The article pertaining to bus ridership is severely lacking ("Just Another Guy on the MTA," April 7). The writer didn't ride the bus at peak times, nor did he attempt to go out at night or on the weekends. I've been without a car for two years here and I can assure you that there are many obstacles to riding the bus. The biggest issues I've gathered from my experiences and those of others is that our city has very few bus shelters, and trying to enjoy Nashville at night or on the weekends without cabbing it or bumming rides is difficult since service is limited or nonexistent. Before you do an article like this you should interview some people who actually use these methods of transportation for commuting, surviving and thriving in Nashville.
Bicycle built for you
The piece on biking to work actually sounds really discouraging. Stay away from downtown, only use bike lanes, if it rains you have to sit in a pool of funky soup. People, it isn't nearly that bad. I commute year-round, even when the weather is less than perfect. I assure you there are strategies that make life on the bike easier. Thanks for the read, but check out www.bikeforums.net for some commuting tips. Also, biking got the same convenience score as walking? What?
Defending the academies
We would like to correct the misrepresentation of high school academies in the article "Coarse Correction" (March 31). The primary purpose of the Academies of Nashville being implemented in Metro's 12 comprehensive high schools is to prepare all students for college and career. That's why the five-year master plan for Metro's academies (available on the district website) explicitly calls for postsecondary connections to each school — so academy students can begin earning college credit toward a postsecondary degree. Tying each academy to a career or thematic focus introduces real-world relevance into the core academic curriculum. Students may or may not end up pursuing a career in their academy focus area after college, but they are learning how academic skills in algebra, biology and English are applied to problems and scenarios they will face in the years ahead. Learning academic subjects within a context is proven to improve learning and understanding of complex subjects. The broader community has rallied around this innovative model for learning. To date, 127 Nashville-area businesses, community nonprofits, higher-education institutions and arts organizations have signed on as academy partners, offering their knowledge, expertise and support to students and teachers.

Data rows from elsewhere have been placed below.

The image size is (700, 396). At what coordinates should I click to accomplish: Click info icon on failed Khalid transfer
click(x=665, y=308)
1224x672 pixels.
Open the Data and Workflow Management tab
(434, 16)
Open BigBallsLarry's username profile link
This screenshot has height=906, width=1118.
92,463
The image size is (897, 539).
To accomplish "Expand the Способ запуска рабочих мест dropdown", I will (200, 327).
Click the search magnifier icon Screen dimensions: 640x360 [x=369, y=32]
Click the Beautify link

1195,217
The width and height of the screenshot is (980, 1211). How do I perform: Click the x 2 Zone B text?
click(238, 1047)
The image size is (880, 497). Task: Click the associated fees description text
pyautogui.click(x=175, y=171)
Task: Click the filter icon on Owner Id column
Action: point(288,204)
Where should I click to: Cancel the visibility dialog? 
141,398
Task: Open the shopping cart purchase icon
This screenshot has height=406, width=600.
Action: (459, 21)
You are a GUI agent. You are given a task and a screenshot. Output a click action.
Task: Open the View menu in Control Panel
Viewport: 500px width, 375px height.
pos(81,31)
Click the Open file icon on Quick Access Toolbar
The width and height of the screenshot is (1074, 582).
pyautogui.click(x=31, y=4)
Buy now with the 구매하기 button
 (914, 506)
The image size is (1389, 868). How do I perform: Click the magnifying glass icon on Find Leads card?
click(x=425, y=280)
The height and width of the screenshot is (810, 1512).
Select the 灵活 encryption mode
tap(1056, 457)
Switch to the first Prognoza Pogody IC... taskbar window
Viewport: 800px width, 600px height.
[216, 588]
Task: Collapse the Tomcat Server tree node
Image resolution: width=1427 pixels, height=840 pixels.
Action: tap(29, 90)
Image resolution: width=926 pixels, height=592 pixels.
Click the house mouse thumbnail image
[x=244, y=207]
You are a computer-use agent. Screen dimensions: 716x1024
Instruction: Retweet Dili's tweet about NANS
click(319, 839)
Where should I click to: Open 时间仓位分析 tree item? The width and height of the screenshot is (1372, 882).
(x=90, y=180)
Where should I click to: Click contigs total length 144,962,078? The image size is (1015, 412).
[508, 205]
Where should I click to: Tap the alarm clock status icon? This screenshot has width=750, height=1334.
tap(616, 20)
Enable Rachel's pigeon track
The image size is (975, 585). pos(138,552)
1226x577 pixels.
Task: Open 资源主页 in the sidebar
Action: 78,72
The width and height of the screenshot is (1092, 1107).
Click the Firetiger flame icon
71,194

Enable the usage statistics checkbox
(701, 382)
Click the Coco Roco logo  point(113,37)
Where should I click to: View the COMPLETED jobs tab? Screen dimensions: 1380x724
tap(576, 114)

Today's global economy requires students to have a college degree or some sort of postsecondary credential in order to have a prosperous career that can support a family and a quality of life to which we all aspire. The unfortunate reality is that for years, an overwhelming majority of high school graduates in Metro schools have been insufficiently prepared for college. As an example, despite the best efforts of excellent teachers and an outstanding International Baccalaureate (IB) program, 61 percent of Hillsboro's students failed to reach the minimum definition of college preparedness in 2009 and 2010 — a 21 composite score on the ACT. We commend Dr. Register and his leadership team for insisting that these results are unacceptable, and for carrying out systemic reform through the Academies of Nashville, of which IB is a part, to ensure that all students in our city are college- and career-ready.